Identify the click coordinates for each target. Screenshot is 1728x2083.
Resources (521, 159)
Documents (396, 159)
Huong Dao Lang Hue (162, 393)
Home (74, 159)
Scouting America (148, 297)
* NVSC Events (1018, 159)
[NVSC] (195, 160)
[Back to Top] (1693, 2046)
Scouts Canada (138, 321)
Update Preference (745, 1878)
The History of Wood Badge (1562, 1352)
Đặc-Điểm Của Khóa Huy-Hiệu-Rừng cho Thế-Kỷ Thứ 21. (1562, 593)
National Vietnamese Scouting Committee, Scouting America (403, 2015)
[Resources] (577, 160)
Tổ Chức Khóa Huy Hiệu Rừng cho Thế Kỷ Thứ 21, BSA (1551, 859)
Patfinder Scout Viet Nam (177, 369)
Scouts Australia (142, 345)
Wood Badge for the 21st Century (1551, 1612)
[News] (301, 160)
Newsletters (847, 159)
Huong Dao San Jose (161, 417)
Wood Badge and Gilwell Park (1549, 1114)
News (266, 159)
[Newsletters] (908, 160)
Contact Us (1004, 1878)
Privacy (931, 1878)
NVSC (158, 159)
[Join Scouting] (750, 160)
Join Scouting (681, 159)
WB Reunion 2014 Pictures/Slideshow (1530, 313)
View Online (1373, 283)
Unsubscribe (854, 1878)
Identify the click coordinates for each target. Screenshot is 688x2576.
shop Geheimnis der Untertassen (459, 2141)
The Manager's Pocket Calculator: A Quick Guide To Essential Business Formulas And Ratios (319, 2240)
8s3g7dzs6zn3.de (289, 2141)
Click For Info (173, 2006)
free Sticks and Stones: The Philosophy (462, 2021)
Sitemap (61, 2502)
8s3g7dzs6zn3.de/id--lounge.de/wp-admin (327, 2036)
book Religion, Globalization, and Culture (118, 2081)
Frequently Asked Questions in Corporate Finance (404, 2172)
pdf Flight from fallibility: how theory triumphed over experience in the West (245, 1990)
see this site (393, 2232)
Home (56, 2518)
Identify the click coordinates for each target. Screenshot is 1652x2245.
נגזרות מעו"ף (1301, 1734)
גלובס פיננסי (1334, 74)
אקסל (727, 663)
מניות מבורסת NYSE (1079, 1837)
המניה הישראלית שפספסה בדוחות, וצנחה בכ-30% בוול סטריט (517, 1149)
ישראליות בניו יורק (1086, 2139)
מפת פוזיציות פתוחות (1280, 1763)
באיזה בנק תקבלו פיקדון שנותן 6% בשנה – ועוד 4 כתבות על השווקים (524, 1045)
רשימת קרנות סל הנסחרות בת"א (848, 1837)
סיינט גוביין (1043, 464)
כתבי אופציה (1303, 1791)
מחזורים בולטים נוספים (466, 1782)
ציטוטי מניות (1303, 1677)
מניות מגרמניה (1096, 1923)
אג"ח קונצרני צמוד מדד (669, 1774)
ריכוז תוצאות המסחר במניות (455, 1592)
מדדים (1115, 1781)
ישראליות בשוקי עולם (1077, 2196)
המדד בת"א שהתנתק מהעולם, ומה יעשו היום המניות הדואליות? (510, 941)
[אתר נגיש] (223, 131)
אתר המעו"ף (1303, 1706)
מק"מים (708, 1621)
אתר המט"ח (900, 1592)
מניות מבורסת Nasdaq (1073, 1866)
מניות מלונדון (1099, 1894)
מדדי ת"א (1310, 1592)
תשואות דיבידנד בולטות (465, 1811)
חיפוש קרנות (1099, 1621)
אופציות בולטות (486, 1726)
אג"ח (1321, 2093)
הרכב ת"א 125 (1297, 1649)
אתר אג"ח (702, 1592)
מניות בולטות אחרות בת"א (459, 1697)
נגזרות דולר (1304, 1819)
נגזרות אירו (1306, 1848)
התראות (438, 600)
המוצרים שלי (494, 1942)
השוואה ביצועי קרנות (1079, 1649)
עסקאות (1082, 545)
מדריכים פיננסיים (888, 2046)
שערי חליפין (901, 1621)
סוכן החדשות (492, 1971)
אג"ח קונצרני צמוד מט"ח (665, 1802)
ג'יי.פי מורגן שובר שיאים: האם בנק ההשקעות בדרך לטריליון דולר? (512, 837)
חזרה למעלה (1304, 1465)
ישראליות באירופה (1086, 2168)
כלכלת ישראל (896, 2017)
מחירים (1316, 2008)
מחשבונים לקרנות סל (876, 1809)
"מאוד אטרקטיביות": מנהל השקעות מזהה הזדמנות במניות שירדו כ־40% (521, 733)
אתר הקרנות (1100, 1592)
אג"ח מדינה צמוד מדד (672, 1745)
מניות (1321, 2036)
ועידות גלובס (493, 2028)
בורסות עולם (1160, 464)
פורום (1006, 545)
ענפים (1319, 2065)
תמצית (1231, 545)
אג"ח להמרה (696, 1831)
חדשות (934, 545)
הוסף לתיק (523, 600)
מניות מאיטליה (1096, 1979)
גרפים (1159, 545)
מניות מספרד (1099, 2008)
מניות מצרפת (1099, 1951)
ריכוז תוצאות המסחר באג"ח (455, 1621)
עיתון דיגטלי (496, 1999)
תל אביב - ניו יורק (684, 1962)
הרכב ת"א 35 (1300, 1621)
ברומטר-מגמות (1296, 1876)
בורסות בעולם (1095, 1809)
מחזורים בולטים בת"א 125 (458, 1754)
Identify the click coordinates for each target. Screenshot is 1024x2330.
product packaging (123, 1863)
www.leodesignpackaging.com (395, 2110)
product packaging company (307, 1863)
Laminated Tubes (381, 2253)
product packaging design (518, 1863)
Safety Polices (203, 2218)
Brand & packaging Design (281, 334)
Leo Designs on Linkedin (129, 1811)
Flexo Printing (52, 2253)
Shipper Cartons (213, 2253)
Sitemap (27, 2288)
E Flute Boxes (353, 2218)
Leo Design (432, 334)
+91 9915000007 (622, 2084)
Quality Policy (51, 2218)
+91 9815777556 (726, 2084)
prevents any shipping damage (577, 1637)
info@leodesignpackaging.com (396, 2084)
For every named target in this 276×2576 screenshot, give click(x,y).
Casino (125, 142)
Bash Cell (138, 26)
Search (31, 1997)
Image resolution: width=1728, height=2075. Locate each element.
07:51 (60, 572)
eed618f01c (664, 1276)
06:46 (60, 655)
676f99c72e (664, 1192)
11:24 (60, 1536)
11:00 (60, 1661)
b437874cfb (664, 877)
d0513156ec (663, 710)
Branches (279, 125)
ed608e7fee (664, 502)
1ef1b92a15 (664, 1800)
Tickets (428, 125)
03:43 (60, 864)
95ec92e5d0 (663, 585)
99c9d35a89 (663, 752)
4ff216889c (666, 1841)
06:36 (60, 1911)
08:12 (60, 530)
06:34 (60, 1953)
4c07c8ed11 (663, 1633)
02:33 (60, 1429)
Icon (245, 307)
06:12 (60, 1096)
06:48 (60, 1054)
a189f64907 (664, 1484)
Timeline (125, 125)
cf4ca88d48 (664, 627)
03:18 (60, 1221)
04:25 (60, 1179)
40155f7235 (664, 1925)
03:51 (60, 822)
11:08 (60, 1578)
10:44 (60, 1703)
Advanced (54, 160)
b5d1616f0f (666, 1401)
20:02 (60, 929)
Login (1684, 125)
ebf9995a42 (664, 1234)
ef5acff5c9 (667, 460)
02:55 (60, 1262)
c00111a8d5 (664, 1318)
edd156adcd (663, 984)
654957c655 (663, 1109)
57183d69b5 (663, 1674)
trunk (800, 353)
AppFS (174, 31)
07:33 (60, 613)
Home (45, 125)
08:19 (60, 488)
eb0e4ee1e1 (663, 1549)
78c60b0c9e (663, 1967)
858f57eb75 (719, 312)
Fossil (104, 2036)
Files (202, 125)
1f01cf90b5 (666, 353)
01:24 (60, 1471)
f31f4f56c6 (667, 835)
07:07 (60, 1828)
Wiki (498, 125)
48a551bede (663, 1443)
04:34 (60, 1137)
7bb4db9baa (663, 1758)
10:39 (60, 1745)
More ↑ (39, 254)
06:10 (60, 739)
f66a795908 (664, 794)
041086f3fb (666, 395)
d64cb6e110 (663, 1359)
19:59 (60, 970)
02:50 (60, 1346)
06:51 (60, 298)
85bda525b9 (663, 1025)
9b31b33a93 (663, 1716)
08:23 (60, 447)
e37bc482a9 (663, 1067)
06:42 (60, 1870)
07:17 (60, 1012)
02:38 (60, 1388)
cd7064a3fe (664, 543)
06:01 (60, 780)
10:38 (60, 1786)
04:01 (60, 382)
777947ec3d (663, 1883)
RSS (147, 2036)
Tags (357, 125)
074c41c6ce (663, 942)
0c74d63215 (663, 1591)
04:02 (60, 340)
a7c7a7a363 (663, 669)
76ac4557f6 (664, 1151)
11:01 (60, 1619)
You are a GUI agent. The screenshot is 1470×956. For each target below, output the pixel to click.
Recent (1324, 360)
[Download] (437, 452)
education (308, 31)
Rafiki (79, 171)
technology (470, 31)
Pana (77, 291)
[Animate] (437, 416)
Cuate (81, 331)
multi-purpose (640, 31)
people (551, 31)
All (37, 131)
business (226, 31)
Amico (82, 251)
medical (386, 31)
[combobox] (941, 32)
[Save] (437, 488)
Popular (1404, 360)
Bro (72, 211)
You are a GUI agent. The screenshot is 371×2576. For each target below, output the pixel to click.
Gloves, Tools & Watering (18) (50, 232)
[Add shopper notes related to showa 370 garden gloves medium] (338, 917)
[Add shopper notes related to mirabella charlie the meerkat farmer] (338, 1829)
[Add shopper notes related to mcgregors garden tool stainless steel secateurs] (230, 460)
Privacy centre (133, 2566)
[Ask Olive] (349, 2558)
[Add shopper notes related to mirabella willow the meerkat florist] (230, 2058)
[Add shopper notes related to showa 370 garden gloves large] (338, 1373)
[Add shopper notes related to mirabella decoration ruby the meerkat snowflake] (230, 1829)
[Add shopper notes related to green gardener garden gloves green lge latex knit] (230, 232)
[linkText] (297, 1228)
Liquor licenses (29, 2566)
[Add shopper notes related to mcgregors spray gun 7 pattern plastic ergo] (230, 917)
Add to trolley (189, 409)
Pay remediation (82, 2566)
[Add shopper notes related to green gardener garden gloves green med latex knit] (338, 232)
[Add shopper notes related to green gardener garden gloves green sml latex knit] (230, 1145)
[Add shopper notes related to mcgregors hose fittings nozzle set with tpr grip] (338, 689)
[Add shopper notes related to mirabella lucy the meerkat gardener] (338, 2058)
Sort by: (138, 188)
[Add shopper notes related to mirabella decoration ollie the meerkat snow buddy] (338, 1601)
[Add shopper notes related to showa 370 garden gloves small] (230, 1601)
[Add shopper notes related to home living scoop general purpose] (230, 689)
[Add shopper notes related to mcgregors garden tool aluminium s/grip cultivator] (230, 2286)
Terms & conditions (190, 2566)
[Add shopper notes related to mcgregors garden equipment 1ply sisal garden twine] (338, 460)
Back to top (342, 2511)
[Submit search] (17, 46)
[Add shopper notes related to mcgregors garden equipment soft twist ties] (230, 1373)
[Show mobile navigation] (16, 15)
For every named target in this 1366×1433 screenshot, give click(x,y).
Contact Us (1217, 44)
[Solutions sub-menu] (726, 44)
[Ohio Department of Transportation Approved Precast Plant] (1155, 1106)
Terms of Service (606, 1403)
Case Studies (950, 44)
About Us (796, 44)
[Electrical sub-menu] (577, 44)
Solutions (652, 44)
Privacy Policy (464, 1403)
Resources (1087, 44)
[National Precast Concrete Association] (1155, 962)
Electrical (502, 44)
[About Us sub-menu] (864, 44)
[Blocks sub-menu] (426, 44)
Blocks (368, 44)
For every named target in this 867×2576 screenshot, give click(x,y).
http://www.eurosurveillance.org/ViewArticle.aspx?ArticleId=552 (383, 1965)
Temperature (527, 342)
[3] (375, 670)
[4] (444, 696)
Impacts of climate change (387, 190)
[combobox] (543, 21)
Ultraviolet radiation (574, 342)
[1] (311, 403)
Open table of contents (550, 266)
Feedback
○ ○ ○ ○ ○ ○ ○
## What the task asks:
Lines containing the word "output" must be found in the data above and copied.

## Answer box:
You are a GUI agent. The screenshot is 1470×956. For each target below, output the pixel to click.
You are a GUI agent. The screenshot is 371×2576. For each target below, output the pixel to click.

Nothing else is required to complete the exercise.